TASK TO CARRY OUT
Within the data below, copy each line where the string "resolution" is found.

RECORDS TO PROCESS
►

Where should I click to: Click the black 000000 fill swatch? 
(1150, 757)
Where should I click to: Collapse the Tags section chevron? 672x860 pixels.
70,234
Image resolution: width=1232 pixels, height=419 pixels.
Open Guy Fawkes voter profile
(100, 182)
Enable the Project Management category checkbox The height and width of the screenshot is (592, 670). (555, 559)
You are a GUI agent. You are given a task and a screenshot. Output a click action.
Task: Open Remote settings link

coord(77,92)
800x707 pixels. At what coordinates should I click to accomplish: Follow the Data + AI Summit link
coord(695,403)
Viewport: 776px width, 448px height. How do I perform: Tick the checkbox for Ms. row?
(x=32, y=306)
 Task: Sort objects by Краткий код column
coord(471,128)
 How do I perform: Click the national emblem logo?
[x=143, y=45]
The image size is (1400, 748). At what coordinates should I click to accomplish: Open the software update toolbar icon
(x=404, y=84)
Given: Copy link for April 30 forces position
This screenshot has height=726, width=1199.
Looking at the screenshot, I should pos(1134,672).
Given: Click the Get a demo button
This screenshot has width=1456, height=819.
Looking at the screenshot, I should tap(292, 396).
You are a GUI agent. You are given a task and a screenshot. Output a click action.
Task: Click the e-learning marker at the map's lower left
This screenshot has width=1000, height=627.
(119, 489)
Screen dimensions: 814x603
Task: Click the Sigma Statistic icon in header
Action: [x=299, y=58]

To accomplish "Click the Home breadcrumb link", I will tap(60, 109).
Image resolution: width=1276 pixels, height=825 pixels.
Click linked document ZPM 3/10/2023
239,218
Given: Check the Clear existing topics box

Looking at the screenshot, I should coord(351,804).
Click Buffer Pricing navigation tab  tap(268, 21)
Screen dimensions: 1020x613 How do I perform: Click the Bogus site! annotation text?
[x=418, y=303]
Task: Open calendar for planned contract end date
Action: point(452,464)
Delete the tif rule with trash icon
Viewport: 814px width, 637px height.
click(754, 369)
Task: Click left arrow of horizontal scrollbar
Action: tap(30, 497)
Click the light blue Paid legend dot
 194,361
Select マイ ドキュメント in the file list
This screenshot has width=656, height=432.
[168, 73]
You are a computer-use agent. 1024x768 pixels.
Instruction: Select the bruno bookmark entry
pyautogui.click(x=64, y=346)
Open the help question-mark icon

◄

REPLY
Image resolution: width=1232 pixels, height=419 pixels.
Image resolution: width=1276 pixels, height=825 pixels.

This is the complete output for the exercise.